Пришли. Ночную дачу оцепили.
И увели. И нет у нас отца.
Наверно, мучили. Наверно, били.
Он оказался стойким до конца.

Нет в деле подписи его рукою.
Не подписал ни одного листка.
Осталась лишь написанная кровью
записочка в кармане пиджака.

Отец отверг нелепость обвинений
и, внутренним гореньем озарен,
шагнул к окну и выбросился в небо
из бреда обезумевших времен.

На площади плашмя лежало тело
того, чей дух взлетал за облака…
Так вышвырнули царские войска
на мостовую инструмент Шопена…

Проходят годы, крови не смывая,
а только бередя мою беду.
Когда по этой площади иду –
кипит отцовской кровью мостовая.

Когда я говорю с отцовской тенью,
две родины ведут во мне свой спор:
я полька, варшавянка по рожденью,
по крови я москвичка с этих пор.

Но негде мне припасть к его надгробью,
погоревать, поплакать по нему.
Осталась лишь написанная кровью
записочка в архивах ГПУ.

Что — вся поэзия, все поэтизмы!
Нет более красноречивых слов,
чем результат двукратной экспертизы,
удостоверившей, что это кровь.

“Когда в окно…”

Когда в окно
с одной надеждой —
шею
сломать
или скорей сойти с ума…
Не жизнью дорожили,
нет, не ею —
не вынесли позорного клейма.
Клеймо-то ведь какое:
«враг народа»!
Клеймили б просто каторжным клеймом…
Товарищей семнадцатого года,
свои своих —
в затылок, к стенке лбом.
Свои своих…
Нелепо и кроваво.
Да, было так.
А ты еще жива,
страна, многострадальная вдова.
Все вынесла,
глумленье и расправу
и громкие
слова,
слова,
слова…

1956

“Ломалось время…”

Ломалось время.
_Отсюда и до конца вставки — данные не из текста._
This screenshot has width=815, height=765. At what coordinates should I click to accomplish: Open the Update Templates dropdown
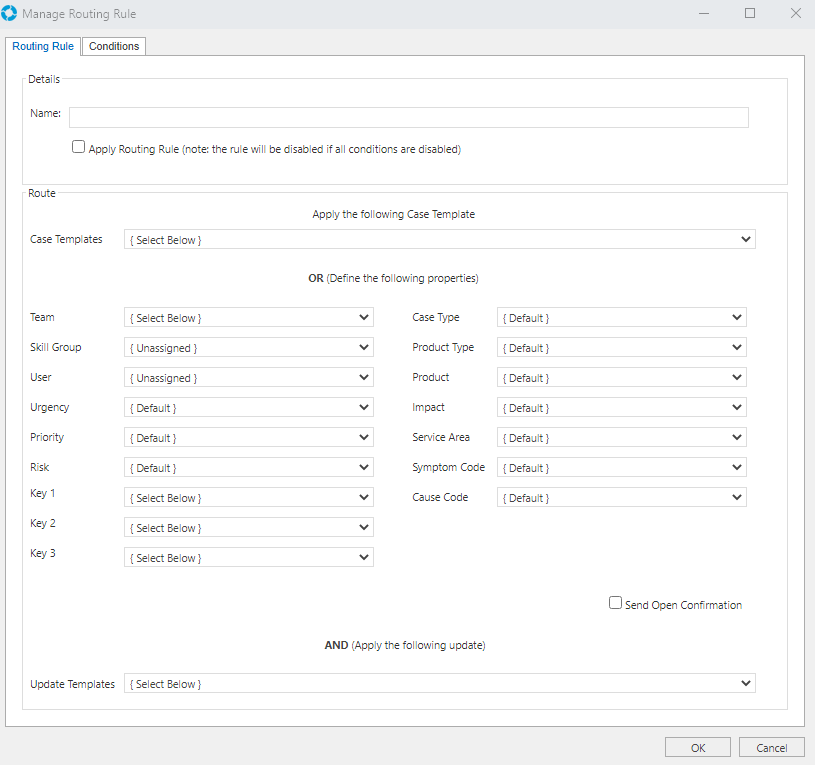click(439, 684)
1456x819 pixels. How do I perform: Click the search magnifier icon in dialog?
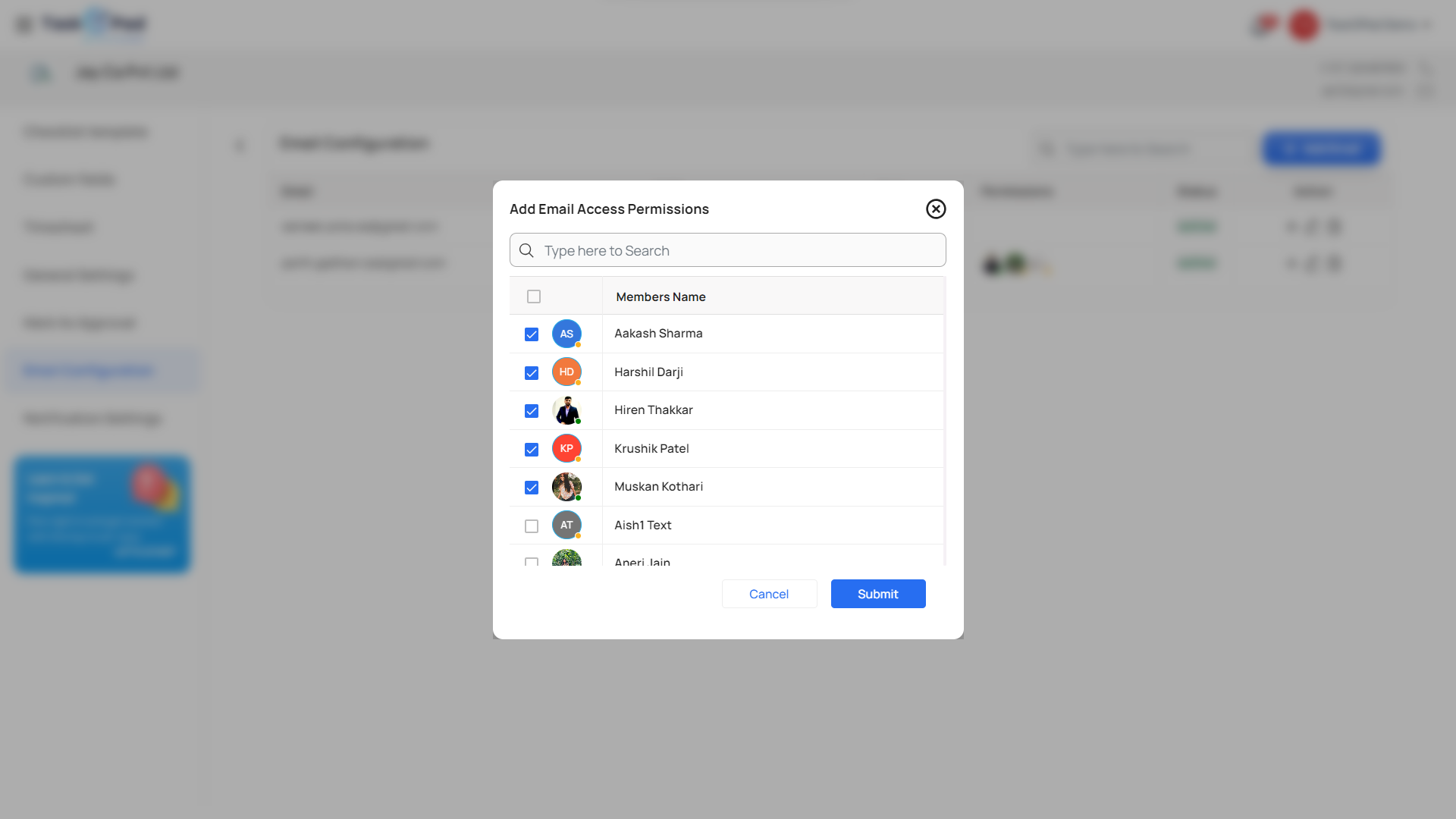click(x=526, y=250)
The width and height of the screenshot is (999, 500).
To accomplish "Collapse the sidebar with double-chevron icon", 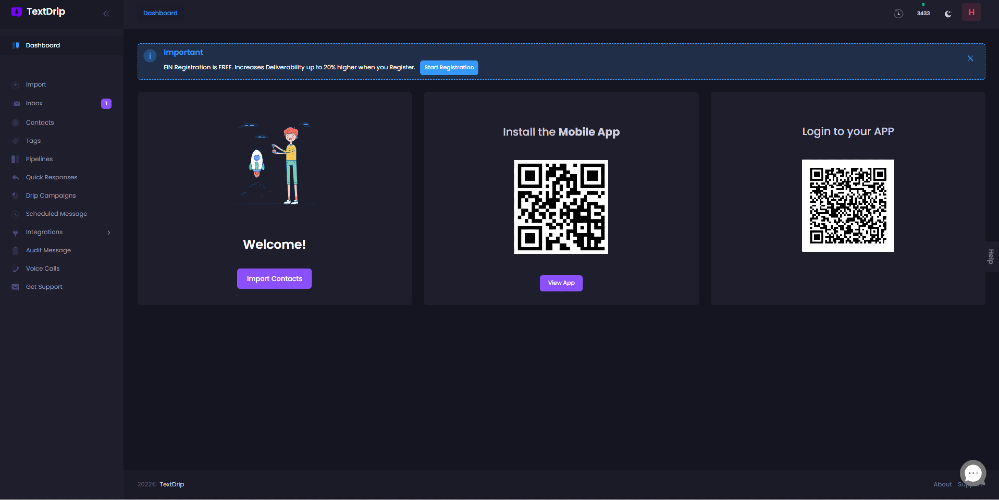I will pos(106,12).
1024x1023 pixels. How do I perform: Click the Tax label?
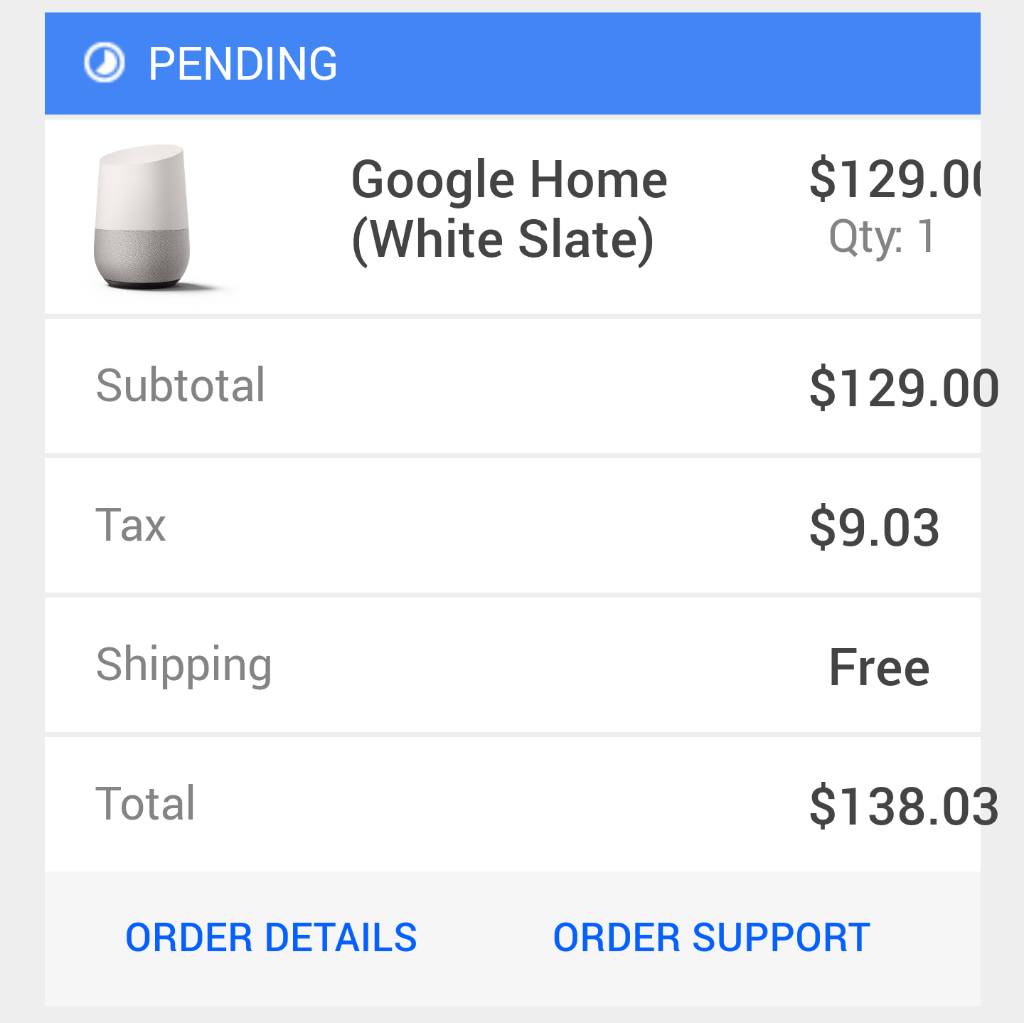[x=131, y=525]
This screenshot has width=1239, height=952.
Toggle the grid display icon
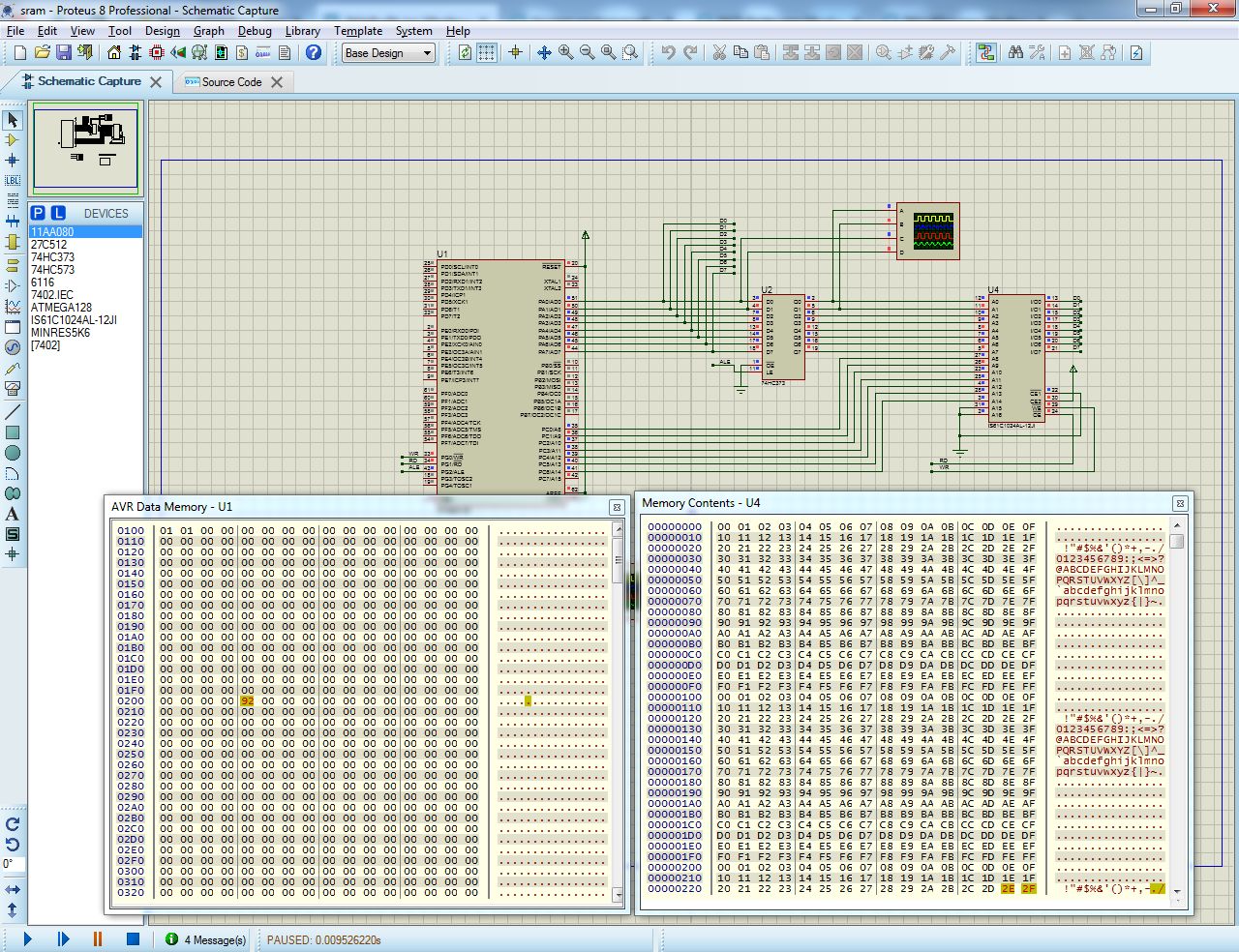486,52
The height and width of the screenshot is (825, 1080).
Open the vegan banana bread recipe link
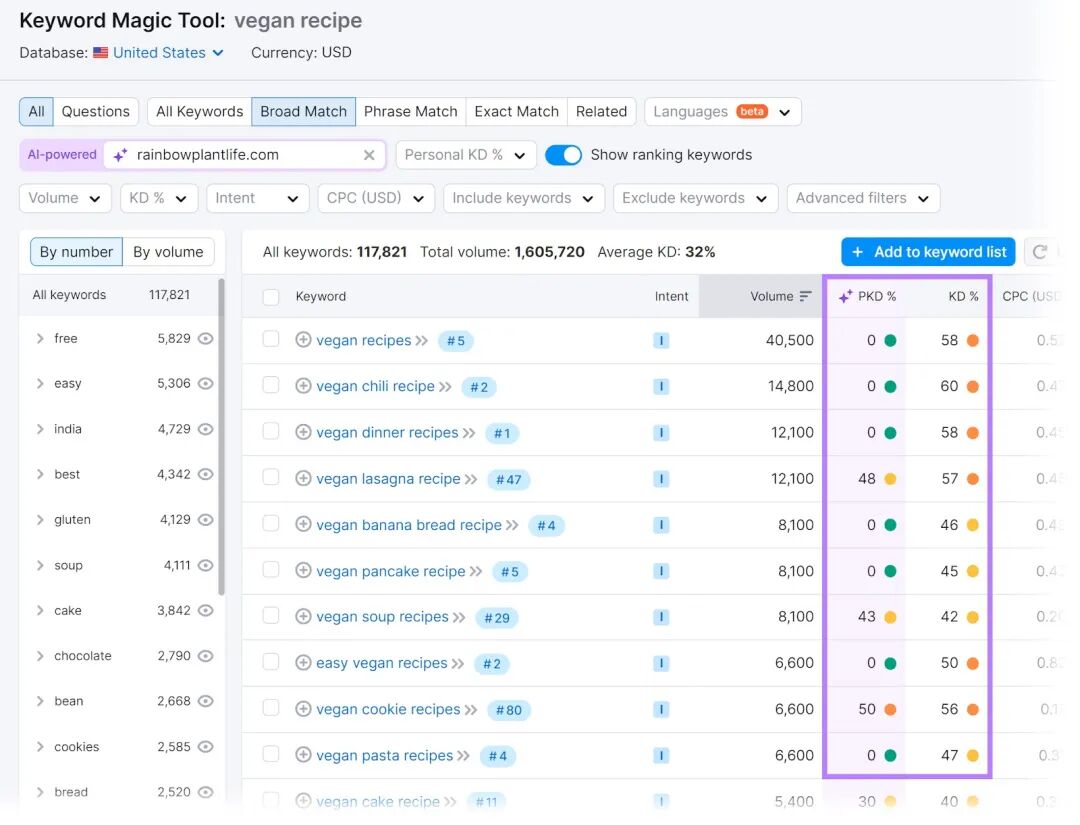[x=408, y=525]
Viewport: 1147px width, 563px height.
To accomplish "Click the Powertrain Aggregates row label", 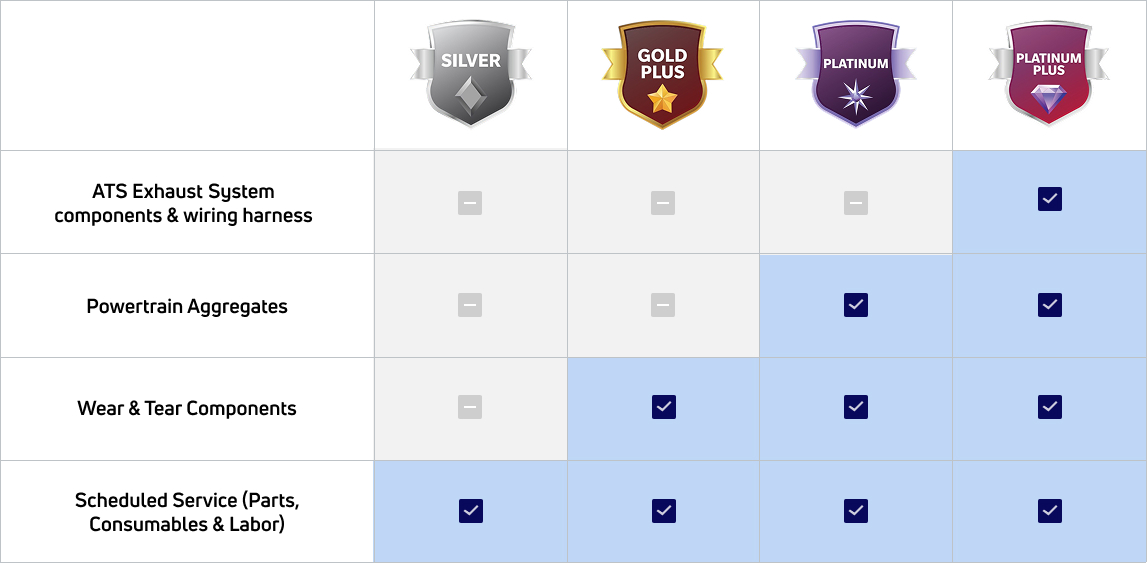I will tap(187, 306).
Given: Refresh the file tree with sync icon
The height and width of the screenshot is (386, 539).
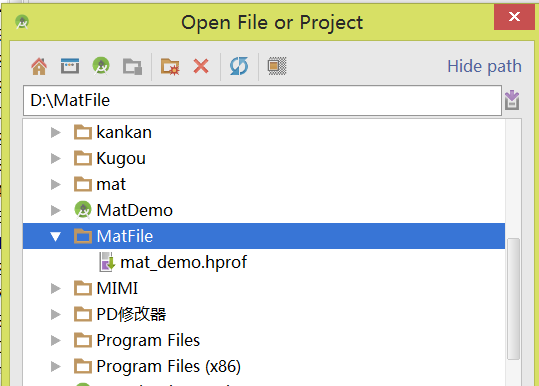Looking at the screenshot, I should click(239, 66).
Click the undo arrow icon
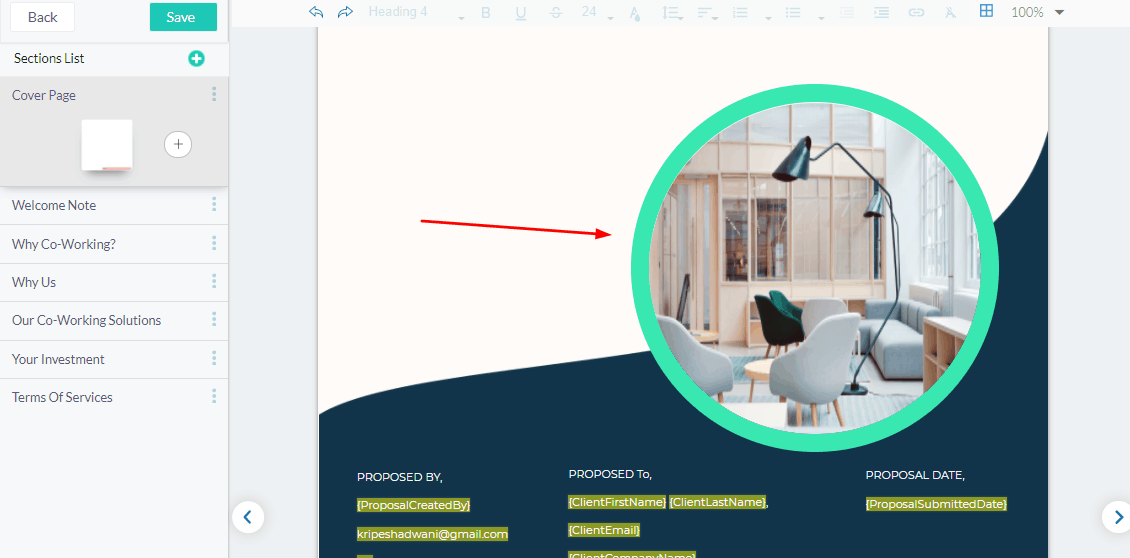The image size is (1130, 558). coord(316,12)
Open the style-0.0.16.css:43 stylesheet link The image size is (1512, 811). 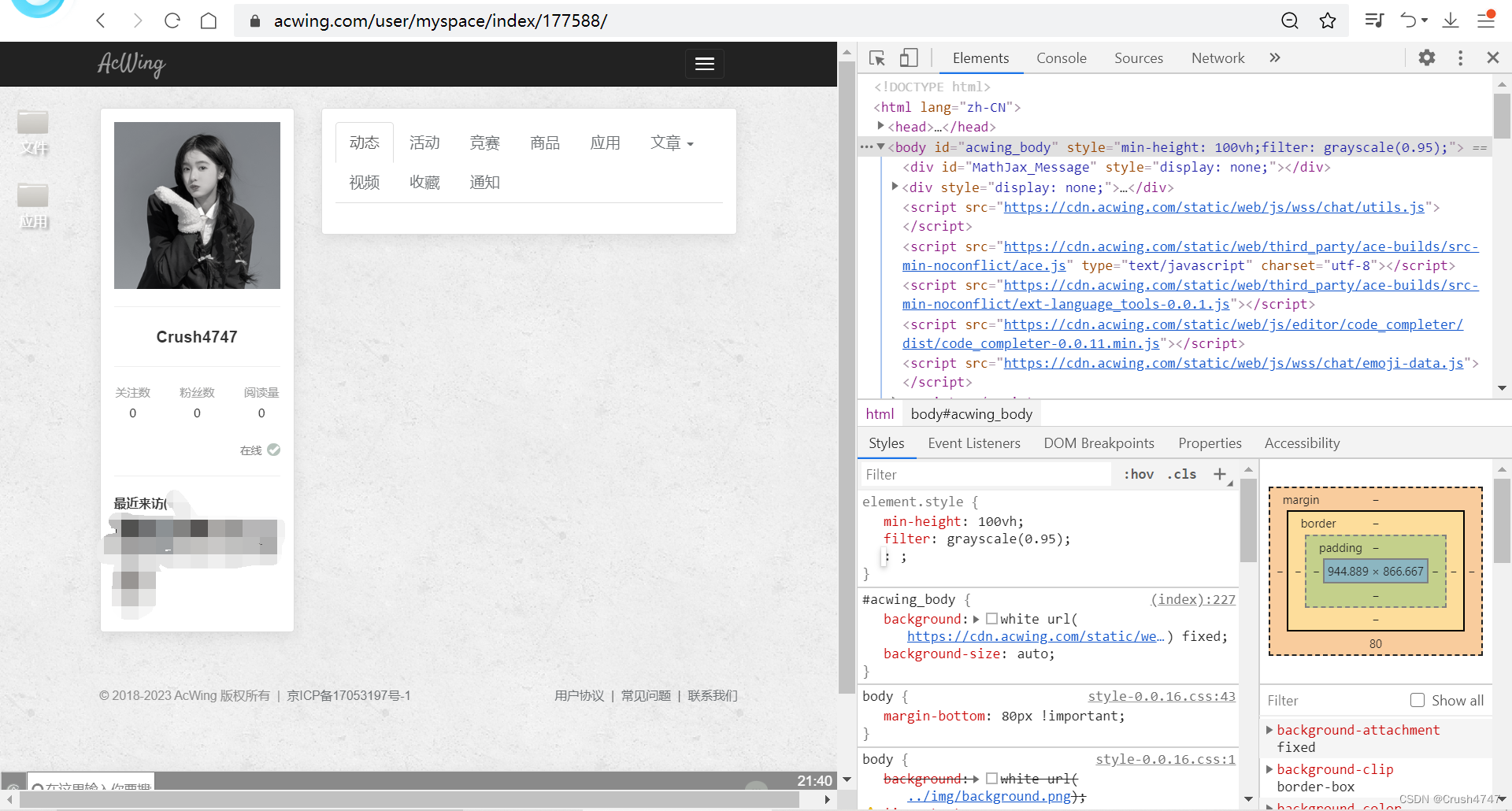point(1160,696)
Тридцать третий год
обрушился. Там Гитлера приход,
а здесь отца трагическая гибель.
Единственно достойный выход — смерть.
Столетия отец мой видел треть,
а двух третей он так и не увидел.

Но этой первой третью красен век,
но это революция, рассвет
Европы, человечества, России.
Эпоха выбивала клином клин.
Пусть говорят, что комом первый блин,
но русский, украинец, армянин,
китаец и поляк, латыш и финн
шли как один и гибли как один
и светлой кровью землю оросили.

Они погибли, смертью смерть поправ,
отвергнув многовековые распри,
как побратимы кровь свою смешав,
нам завещав свою мечту о братстве.

Их отсветом светлы мы до сих пор,
хоть свет их — свет угасших звезд,
посмертный…
Не зря ль погибли? Не напрасны ль жертвы?
Кто виноват? — не утихает спор.

Ломалось время. Тридцать третий год.
Отец мой, чтоб оставить имя чистым,
жизнь кончить должен был самоубийством —
его записку прокурор прочтет.

Столетия отец мой видел треть.
От нас все дальше, дальше это время.
Но мы обречены туда смотреть.
Чтобы осмыслить. Хоть в какой-то мере.

“А сохранилась ли его библиотека?..”

— А сохранилась ли его библиотека? —
спросила женщина, историк, кандидат.
Ей нужен материал, ей предстоит доклад,
ждет от меня она и сведений, и дат.
А что я ей скажу?
— Отец не виноват!
— Отец не виноват! — кричу уже полвека.

“Когда маму забрали под Первое мая…”

Когда маму забрали под Первое мая,
тут же вскоре сославши в казахские степи,
мы с братишкой, поехать к ней в ссылку желая,
в детприемнике жили, как многие дети.

Юрке — десять, мне было почти что пятнадцать,
с мамой мы не могли и представить разлуку
и просились к ней,
и потому так пристрастно
две недели разглядывали нас, как в лупу.

Были там ребятишки от года и старше,
все такие домашние теплые крохи,
а по ним убивались их матери страшно,
осужденные женщины, жертвы эпохи.

Мы, девчонки, малышек чужих одевали
и кормили из ложечки нежно, как кукол…
Позже матери их отыскали едва ли,
если вышли из тюрем и стали аукать.

Из детдома, наверно, их брали охотно,
тех фарфоровых, ангельских, сладких детишек…
Под чужими фамилиями бесповоротно
затерялись… Как мать ни аукай — не слышат.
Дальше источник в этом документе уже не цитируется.